THIS GUIDE-BOOK came out in 2005 through another publisher but has now been updated and republished by underwater photographer Lucy Agace’s ScubaChannels, primarily a photo-sharing website for divers.
I would venture to suggest that it’s the author’s exceptional wildlife images that make this a standout Caribbean dive-guide. However long it might have taken her to collect them in reality, browsing through the book was enough to make me feel that I might see more good stuff in Barbados than elsewhere.
My diving experiences around the island are limited and occurred a while back but the book did make me want to return, if only to check out bold claims such as that the island “undoubtedly has the best collection of wrecks in the Caribbean”.
I remember seeing a shedload of very colourful artificial reefs on a single dive in Carlisle Bay but regretted not having time to dive the signature wreck Stavronikita.
The intro pages are informative but, as in many such guidebooks, they contain a lot of advertorial, including for the author herself, and too often it isn’t immediately obvious where ads start and editorial finishes.
This is a bit of a bugbear of mine, because in the end it means that the reader is forced to take everything with a pinch of salt.
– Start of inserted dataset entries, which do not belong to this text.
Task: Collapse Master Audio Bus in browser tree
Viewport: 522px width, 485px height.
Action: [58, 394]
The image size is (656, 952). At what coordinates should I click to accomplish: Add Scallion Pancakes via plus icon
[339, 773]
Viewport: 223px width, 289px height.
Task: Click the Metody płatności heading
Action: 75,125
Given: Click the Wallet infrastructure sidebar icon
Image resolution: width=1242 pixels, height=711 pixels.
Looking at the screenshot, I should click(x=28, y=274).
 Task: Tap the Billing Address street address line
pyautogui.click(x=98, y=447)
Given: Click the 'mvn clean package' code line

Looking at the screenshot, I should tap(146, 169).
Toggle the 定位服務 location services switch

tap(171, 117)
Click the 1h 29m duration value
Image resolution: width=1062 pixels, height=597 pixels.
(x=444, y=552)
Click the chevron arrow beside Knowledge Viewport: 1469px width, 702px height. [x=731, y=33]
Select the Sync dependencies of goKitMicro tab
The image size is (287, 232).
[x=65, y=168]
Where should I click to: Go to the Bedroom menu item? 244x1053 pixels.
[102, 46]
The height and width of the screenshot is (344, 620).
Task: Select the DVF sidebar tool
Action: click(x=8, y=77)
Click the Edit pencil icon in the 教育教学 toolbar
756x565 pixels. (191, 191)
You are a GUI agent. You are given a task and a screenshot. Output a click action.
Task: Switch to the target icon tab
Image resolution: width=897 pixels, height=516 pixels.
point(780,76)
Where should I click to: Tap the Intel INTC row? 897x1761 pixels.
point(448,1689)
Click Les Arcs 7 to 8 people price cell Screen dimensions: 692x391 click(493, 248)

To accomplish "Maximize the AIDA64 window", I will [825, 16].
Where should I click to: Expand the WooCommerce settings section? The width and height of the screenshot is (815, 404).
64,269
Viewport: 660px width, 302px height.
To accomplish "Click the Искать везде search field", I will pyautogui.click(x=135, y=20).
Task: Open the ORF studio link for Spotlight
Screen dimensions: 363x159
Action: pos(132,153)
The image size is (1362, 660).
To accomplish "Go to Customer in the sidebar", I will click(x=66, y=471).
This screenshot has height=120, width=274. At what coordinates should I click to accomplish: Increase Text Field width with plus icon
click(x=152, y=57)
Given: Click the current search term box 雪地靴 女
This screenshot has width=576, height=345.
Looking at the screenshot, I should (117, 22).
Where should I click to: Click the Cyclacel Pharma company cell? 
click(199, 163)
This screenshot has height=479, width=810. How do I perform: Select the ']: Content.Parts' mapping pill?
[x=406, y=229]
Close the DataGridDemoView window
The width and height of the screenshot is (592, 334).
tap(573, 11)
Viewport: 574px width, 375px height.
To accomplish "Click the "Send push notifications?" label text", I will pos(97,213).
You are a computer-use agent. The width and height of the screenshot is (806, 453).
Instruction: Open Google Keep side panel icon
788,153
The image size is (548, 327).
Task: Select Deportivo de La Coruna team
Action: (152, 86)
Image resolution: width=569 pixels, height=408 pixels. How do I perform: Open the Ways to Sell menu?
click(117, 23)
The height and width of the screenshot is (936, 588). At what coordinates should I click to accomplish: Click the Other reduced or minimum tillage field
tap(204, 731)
After all, there is a difference between an independent assessment of a dive-centre and one written with or by the centre itself.
But the important part of the book is its guide to the 39 dive-sites on offer, with a spread per site including full-page image. Six of the sites are new to the edition, including two on the more challenging east coast.
There is also talk of a long-mooted marine park finally being set up this year, says the author, while invasive lionfish seem to be challenging flying-fish as a Bajan restaurant favourite.
What I already knew was that Barbados is an enjoyable place to visit – if I get to go again, I’ll be taking this guide with me.